Petitioner contends that the value of his lodging in Watergate East should be excluded under section 119. In order for petitioner to qualify for the section 119 exclusion, three conditions must be met:
(1) The lodging must be furnished on the business premises of the employer;
(2) The lodging must be furnished for the convenience of the employer; and
(3) The employee must be required to accept such lodging as a condition of his employment. Sec. 1.119-l(b), Income Tax Regs. The failure of petitioner to meet any one of these conditions will cause the value of his lodging to be included in gross income. William I. Olkjer, 32 T.C. 464 (1959); Gordon S. Dole, 43 T.C. 697 (1965), affd. per curiam 351 F.2d 308 (1st Cir. 1965). Respondent here contends that none of the three requirements for exclusion have been met.
Respondent first argues that petitioner’s apartment in Watergate East was not on the business premises of his employer. We disagree.
We consider the instant case to be well within the ambit of our Court-reviewed decision in Jack B. Lindeman, 60 T.C. 609 (1973), acq. 1973-2 C.B. 2. In that case, the taxpayer was the general manager of an oceanfront hotel which was leased by his employer. In addition to the hotel site, taxpayer’s employer leased certain lots across the street from the hotel which were used for employee and guest parking, and a house adjacent to these lots in which the taxpayer resided. While the taxpayer’s customary working hours were 8 a.m. to 5 p.m., he was subject to call 24 hours a day, every day. Despite the fact that the lots and taxpayer’s residence were across a 50-foot wide public street from the hotel itself, we held that the taxpayer’s residence was “on the business” premises within the meaning of section 119.
We emphasized in Lindeman that in determining the boundaries of the business premises of the employer “consideration must be given to the employee’s duties as well as the nature of the employer’s business.” In the instant case, RCA was exclusively responsible for providing food and beverage service throughout the entire Watergate project. In addition to the restaurant, cocktail lounge, pastry shop, and cafe operated by RCA, the corporation was responsible for providing room service to apartment and hotel residents and canteen service in the Watergate office building.
Moreover, the Watergate is essentially a unified project. A car entering the garage can reach each building by any entrance. All of the major edifices in Watergate are interconnected. There are no public roads within its boundaries. Watergate was conceived, designed, and built as an interdependent unified whole. In directing RCA’s operations and 140 employees, petitioner’s responsibilities extended throughout the entire project and around the clock. Under these circumstances, it cannot be said that his living space was off the business premises.
In addition to the requirement that petitioner’s employer provide catering and room services throughout various portions of the project, the apartment was physically located almost directly above the restaurant, pastry shop, and related facilities of petitioner’s employer. Although it was separated by four floors from these facilities, the floors were connected with an elevator proximate to both the facilities, and both these facilities and the apartment were in the same building in a project physically integrated in a unique manner. Consequently, we find that petitioner’s lodging was “on the business premises of the employer” within the meaning of section 119.
____________________
- [Goal 1] Condense the paragraph of the tax court excerpt beginning "Moreover, the Watergate is essentially a unified project" into a short bulleted list that keeps its main facts.
- [Goal 2] Proceed with the tax court excerpt on the section 119 lodging exclusion, starting right after its last sentence.
None of the recorded items are needed for these tasks.

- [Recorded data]
____________________
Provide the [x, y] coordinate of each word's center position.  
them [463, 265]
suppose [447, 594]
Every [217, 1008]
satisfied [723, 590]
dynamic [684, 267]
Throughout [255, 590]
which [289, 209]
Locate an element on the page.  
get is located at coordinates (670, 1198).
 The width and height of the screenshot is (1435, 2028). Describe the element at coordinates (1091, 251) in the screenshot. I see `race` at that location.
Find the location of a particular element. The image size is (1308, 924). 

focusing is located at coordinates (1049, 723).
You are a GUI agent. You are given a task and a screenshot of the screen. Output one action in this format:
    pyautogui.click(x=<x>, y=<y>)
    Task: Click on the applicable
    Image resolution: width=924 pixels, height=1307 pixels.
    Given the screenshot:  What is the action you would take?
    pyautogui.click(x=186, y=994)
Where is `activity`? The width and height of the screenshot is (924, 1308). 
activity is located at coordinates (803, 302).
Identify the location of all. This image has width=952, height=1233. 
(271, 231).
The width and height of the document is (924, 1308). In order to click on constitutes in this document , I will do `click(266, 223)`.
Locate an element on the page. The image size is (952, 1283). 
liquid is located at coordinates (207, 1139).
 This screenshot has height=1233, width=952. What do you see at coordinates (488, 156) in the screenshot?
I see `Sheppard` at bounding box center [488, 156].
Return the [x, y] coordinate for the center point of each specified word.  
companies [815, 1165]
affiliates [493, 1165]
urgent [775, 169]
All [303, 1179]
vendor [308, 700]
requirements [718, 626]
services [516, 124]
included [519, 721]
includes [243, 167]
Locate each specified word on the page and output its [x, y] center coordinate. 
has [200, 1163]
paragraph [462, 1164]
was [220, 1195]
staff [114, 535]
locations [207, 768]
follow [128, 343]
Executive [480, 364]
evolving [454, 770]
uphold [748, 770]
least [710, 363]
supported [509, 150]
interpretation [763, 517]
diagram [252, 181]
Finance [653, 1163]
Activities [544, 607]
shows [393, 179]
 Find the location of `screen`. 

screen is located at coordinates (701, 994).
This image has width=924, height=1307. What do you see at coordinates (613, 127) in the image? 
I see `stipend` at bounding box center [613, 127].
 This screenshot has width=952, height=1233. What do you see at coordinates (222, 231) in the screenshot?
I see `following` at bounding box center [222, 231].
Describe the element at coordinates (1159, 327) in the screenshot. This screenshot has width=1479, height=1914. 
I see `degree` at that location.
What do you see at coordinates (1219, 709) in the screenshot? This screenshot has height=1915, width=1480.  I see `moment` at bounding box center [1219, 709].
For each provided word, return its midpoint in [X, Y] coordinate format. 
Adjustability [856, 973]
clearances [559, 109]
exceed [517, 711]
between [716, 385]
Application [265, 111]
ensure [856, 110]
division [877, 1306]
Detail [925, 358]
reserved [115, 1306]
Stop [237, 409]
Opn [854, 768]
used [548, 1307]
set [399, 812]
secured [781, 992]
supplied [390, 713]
____________________
- [Answer 1]
- The Watergate is essentially a unified project, conceived, designed, and built as an interdependent whole.
- A car entering the garage can reach each building by any entrance.
- All of the major buildings are interconnected, and no public roads run within its boundaries.
- Petitioner directed RCA's operations and 140 employees, with responsibilities extending throughout the entire project around the clock.
- Under these circumstances, his living space cannot be said to be off the business premises.

- [Answer 2]
Respondent further contends that petitioner has failed to satisfy the remaining two requirements for exclusion under section 119; viz., that the lodging be provided for the convenience of the employer and that the employee be required to accept the lodging as a condition of his employment.
The condition-of-employment test is further elucidated by the regulations:
The requirement of subparagraph (3) of this paragraph that the employee is required to accept such lodging as a condition of his employment means that he be required to accept the lodging in order to enable him properly to perform the duties of his employment. Lodging will be regarded as furnished to enable the employee properly to perform the duties of his employment when, for example, the lodging is furnished because the employee is required to be available for duty at all times or because the employee could not perform the services required of him unless he is furnished such lodging. * * * [Sec. 1.119-l(b), Income Tax Regs.]
See also Mary B. Heyward, 36 T.C. 739 (1961), affd. per curiam 301 F.2d 307 (4th Cir. 1962), and S. Rept. No. 1622, to accompany H.R. 8300 (Pub. L. No. 591), 83d Cong., 2d Sess. 190 (1954).
The “condition of employment” and “convenience of the employer” tests are basically similar. United States Junior Chamber of Commerce v. United States, 334 F.2d 660 (Ct. Cl. 1964), and the factual considerations substantially the same. Under the factual setting here, it is clear that petitioner’s Watergate East apartment was necessary for him to properly perform the duties of his employment.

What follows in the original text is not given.